In his second term, Obama endorsed the framework for a more comprehensive nondiscrimination measure – going beyond employment to incorporate all the protections of the 1964 Civil Rights Act – though the new Equality Act has been stymied in the GOP Congress. But by then, the president had issued an executive order barring sexual orientation and gender identity discrimination by businesses contracting with the US government.
As in other areas, Obama became increasingly bold in using executive action to advance important policy goals on our community’s behalf. The Department of Health and Human Services has been in court defending its regulation that discrimination under Obamacare based on gender identity is illegal sex discrimination, a position pioneered by presidential appointee Chai Feldblum at the Equal Employment Opportunity Commission, an agency that has affirmatively litigated to establish the precedent that both gender identity and sexual orientation discrimination are already protected under the 1964 Civil Rights Act’s sex discrimination prohibition.

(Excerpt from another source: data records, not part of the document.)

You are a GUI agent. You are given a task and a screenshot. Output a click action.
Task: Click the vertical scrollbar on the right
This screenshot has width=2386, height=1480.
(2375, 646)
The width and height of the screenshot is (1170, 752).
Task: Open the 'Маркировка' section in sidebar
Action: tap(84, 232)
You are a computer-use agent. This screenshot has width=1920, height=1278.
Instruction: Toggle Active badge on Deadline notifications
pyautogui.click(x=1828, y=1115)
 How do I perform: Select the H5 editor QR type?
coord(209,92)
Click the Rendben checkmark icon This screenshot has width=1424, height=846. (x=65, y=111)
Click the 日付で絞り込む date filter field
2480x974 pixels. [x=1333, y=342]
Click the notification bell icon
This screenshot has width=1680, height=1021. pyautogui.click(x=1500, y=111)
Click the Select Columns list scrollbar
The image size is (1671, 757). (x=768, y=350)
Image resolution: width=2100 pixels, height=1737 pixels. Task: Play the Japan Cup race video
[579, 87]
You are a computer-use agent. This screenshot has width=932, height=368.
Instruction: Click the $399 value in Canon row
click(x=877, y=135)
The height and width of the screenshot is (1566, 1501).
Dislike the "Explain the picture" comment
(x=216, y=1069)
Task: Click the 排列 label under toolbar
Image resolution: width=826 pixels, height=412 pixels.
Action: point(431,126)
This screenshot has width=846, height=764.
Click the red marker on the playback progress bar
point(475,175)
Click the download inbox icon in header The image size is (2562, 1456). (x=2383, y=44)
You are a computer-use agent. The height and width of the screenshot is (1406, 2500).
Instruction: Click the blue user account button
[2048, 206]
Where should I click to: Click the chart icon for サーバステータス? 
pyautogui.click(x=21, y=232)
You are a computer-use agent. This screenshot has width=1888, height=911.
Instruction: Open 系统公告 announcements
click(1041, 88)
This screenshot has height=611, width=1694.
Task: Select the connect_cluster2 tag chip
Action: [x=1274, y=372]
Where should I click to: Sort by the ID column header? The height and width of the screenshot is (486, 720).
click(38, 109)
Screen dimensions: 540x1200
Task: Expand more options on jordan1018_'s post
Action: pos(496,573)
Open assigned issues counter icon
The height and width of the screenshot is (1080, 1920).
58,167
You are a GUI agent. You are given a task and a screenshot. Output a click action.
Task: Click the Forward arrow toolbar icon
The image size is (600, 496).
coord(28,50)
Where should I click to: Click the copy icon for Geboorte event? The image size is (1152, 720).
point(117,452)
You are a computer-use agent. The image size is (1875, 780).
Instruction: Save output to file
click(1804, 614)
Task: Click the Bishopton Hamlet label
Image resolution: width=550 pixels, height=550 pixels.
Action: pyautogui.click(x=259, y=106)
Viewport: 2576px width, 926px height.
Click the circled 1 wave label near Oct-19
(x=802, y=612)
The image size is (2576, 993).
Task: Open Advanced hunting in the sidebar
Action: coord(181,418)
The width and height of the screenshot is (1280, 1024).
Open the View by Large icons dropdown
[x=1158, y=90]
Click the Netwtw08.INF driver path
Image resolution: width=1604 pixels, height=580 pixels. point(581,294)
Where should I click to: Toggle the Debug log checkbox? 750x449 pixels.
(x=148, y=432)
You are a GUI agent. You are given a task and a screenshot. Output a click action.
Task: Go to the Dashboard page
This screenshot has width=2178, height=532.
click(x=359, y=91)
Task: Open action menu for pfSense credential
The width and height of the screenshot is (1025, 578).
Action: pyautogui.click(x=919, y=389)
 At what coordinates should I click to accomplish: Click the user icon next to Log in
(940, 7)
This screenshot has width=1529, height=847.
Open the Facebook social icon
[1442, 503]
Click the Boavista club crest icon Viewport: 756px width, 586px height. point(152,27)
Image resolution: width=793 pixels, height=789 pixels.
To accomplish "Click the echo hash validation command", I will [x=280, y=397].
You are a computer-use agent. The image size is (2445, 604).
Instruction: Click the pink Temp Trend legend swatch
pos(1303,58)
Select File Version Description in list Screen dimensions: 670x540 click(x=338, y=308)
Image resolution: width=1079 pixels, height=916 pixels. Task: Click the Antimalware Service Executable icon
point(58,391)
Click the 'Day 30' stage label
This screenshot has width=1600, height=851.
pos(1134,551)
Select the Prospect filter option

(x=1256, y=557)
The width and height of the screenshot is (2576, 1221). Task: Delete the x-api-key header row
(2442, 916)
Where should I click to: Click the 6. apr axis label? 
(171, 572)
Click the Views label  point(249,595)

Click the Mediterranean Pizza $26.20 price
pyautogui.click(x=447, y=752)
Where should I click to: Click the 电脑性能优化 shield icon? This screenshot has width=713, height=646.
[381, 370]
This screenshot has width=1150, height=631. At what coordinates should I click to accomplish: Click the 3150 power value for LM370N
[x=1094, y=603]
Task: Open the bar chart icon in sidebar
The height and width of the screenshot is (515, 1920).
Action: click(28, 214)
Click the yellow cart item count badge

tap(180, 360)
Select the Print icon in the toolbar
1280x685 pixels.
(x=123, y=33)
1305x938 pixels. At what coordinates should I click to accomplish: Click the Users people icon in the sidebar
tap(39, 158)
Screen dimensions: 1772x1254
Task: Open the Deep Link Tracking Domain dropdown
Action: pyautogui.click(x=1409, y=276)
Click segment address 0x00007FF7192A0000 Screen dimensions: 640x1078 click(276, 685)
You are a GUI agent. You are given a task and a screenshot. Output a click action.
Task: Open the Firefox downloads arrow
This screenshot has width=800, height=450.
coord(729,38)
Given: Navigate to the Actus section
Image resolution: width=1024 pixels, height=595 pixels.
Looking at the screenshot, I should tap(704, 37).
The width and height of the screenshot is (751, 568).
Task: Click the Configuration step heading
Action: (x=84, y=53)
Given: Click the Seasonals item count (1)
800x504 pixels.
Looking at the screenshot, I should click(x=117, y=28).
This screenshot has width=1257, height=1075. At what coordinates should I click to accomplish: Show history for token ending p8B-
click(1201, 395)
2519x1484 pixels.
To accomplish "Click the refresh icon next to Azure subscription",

The Education Department, applying that analysis, informed public schools they must allow transgender students access to bathrooms consistent with their gender identity. The Justice Department sued the state of North Carolina for its notorious HB2, an action announced in a dramatic press conference where Attorney General Loretta Lynch said, “Let me also speak directly to the transgender community itself… No matter how isolated or scared you may feel today, the Department of Justice and the entire Obama Administration wants you to know that we see you; we stand with you; and we will do everything we can to protect you going forward.”
And that is where Barack Obama brought his presidency over the course of eight years. The cautious ally had, in fact, become the fierce advocate he once pledged to be. As we prepare to battle the anti- LGBTQ officials Donald Trump has named to helm the agencies mentioned above – which have recently worked so hard for our well-being – let’s always remember that there is another way.